Edinburgh’s Castle rock has been a stronghold for over 3000 years. Captivating visitors with its ancient buildings and marvellous views, it continues to entertain with its amazing story.
Archaeologists have found evidence for human occupation of the Castle Rock reaching back to 900 BC, the late Bronze Age. During the Roman occupation of Scotland in the 1st and 2nd centuries AD, it was a thriving settlement. During this period, the area was known as Din Eidyn, ‘the stronghold of Eidyn’. After the English invasion, around AD 638, the rock has been known by its English name - Edinburgh.
In the Middle Ages Edinburgh became Scotland’s chief royal castle - seat of royalty, headquarters of the sheriff of Edinburgh, military garrison and storehouse of the royal gun train, and repository of the nation’s crown jewels and state records.
Impressive buildings were constructed, including the 12th-century St Margaret’s Chapel, the oldest building in Edinburgh, David’s Tower, built for David II, Robert the Bruce’s son, in the 1370s, and the monumental great hall of James IV, opened in 1511. But the long and bitter Wars of Independence with England took their toll, and the castle endured siege upon siege; Edward I, Edward III and Henry VIII all did their utmost to batter down the walls.

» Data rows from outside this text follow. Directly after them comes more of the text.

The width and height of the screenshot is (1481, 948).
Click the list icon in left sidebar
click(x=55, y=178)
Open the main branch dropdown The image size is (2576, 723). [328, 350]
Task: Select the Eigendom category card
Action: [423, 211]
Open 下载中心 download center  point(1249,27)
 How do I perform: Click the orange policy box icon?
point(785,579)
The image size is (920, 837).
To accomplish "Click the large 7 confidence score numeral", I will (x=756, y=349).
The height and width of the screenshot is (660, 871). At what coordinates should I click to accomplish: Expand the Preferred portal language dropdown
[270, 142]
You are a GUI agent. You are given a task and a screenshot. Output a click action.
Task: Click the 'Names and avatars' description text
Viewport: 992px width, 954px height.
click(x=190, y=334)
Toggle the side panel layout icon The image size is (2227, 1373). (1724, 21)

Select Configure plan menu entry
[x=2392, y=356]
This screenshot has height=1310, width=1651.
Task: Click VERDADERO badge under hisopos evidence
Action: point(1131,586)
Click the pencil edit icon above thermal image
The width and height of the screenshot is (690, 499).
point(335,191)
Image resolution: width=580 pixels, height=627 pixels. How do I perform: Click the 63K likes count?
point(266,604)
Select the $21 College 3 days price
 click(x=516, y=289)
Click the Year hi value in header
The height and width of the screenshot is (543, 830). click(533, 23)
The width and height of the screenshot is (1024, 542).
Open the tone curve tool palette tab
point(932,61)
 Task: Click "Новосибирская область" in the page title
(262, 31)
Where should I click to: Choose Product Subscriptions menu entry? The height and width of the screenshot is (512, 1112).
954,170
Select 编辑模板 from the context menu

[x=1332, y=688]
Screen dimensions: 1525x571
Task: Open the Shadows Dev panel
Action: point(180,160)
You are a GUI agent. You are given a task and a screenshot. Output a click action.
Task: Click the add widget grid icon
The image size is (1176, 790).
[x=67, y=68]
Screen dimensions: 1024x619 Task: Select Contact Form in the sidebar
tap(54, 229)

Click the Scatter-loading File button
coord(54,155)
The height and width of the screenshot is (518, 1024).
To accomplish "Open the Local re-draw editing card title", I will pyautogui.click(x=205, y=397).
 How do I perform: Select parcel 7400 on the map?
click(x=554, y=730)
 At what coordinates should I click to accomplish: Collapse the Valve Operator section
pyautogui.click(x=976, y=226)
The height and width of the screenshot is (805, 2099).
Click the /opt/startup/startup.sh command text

In 1566 Mary Queen of Scots gave birth to James VI in the royal palace within the castle - A tiny bed-closet which still exists. In 1603 James VI became also James I of England - the ‘Union of the Crowns’. The departure of the Scottish court for London saw much of the royal personage go from the castle and thereafter the lasting stronghold became little more than a garrison fortress and arsenal. The last sovereign to sleep there was Charles I in 1633, prior to his coronation as king of Scots.
The Jacobite siege of 1745 - during which Bonnie Prince Charlie held court at Holyrood Palace but could not take the castle from the Hanoverian King George II - proved to be the last. Since that time, the ancient fortress has continued to serve as an active army base, but has since found new roles - as a major visitor attraction, as home of the Scottish National War Memorial and two proud Scottish regiments (the Royal Scots and the Royal Scots Dragoon Guards), and as host of the world-famous Edinburgh Military Tattoo.
In 1996 the Stone of Destiny, Scotland’s coronation stone, was placed in the Crown Room alongside the nation’s Crown Jewels (the Honours of Scotland), following its return from Westminster after a space of 800 years. In 1995 the Old and New Towns of Edinburgh were inscribed as a World Heritage Site, and the castle remains its most important building.